I consider Lasius niger a keystone ant species in central european urban and suburban environments. They absolutely dominate most inner city areas and are an effective barrier against most invasive ants, which tend to establish themselves in urban/suburban areas (or generally any area disturbed by human activity) first and then radiate outwards into more "natural" environments. If some introduced parasite wiped out Lasius niger the long-term consequences would probably be pretty bad.
In the US there was a huge panic about invasive ants in the 1930/40s which resulted in massive amounts of poison being sprayed across the landscape and it mostly killed local ants, offering the imported fire ant species an easy landgrab. Looking back, this whole campaign was a really really bad idea.
And then there's the last thing - time. The fire ant species those spanish settlers encountered just have a roughly 500 years headstart compared to the ones that are invading the southern US right now.
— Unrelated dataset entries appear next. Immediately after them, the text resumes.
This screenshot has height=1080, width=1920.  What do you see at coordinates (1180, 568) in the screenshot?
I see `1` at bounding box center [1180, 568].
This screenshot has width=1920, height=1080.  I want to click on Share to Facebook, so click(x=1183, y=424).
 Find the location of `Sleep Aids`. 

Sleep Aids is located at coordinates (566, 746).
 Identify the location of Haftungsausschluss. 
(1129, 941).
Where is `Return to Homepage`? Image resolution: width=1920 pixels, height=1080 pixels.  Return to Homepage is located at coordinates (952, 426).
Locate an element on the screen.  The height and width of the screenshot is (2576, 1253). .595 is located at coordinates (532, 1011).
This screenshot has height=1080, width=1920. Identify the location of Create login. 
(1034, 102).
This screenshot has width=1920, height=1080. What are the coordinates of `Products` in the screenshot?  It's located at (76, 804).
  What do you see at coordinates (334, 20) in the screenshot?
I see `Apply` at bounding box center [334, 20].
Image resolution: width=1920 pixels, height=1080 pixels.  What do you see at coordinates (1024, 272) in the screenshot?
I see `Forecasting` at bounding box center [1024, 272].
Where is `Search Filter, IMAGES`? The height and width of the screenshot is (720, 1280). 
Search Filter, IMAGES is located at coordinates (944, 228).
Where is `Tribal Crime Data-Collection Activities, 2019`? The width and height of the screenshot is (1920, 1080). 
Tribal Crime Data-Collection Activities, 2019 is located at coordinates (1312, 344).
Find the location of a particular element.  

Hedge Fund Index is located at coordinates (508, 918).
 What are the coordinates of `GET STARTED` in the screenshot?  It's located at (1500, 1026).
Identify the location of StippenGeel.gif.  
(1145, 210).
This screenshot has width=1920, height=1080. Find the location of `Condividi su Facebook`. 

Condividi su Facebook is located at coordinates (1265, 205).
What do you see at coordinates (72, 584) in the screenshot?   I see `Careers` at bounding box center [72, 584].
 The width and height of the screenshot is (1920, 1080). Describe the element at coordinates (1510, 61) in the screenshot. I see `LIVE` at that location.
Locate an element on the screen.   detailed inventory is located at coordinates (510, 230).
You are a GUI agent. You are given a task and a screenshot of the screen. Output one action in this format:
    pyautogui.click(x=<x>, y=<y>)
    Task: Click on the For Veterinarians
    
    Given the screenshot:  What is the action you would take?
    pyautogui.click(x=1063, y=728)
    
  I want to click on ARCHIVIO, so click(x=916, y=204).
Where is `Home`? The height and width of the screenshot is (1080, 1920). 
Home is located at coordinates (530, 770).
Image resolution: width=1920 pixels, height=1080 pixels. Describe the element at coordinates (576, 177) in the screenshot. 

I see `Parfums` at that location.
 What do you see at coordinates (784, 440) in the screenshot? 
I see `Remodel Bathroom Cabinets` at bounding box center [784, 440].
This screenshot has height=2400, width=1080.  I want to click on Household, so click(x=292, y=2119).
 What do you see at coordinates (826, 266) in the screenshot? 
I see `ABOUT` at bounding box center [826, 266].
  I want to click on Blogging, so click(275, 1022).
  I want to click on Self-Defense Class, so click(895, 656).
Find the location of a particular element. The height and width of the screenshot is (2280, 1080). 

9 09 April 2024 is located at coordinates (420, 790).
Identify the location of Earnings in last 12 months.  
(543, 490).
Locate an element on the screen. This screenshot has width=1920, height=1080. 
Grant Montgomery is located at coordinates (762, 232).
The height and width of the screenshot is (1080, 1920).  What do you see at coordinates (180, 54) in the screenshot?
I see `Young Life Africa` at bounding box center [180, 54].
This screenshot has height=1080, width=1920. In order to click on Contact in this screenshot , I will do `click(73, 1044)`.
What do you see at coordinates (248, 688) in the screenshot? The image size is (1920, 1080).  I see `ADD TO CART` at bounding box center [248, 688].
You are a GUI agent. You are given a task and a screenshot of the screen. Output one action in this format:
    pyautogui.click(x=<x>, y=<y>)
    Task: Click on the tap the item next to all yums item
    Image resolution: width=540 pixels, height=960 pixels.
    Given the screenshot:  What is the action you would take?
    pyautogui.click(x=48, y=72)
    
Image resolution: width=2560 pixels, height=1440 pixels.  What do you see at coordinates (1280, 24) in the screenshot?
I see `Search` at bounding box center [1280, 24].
Yes, after a certain time every dominant invader will inevitably integrate itself into some sort of functioning ecosystem (or create one around itself, or die out), there is no question about this. The question is how many species had to go extinct to make that happen.
Even if the introduction of an invasive organism results in the complete meltdown and utter destruction of an ecosystem, given a few hundred years a new landscape will emerge and you'll hardly notice the traces of any disaster that took place.
The issue is the old ecosystem - which in case of islands specifically tends to be a very unique one with endemic species that could only be found there and nowhere else in the world - is gone, and it's not coming back. Most of the species that made it up are lost forever and those that made it may have changed beyond recognition (like the chichlids of Lake Victoria which got absolutely massacred by the intentionally introduced invasive Nil perch, causing species boundaries to break down entirely, resulting a wild array of completely unique new chichlid fish that are slowly establishing themselves into new species at the fringes of an utterly devastated ecosystem. Ironically by now the Nil perch is about to go the way of the Dodo after basically eating up the entirety of the Lake's freshwater fish population, which should send a very clear message to everyone that crap like this just isn't sustainable).
Edited by Serafine, June 15 2023 - 11:55 AM.